PROBLEM TO WORK ON
Copy every line of the material below verbatim, keeping the original order and line breaks.

::::::

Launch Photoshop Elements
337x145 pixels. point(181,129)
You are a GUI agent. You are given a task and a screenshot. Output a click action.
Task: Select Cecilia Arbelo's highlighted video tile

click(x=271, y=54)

::::::

ANSWER TO THE TASK
Launch Photoshop Elements
337x145 pixels. point(181,129)
You are a GUI agent. You are given a task and a screenshot. Output a click action.
Task: Select Cecilia Arbelo's highlighted video tile

click(x=271, y=54)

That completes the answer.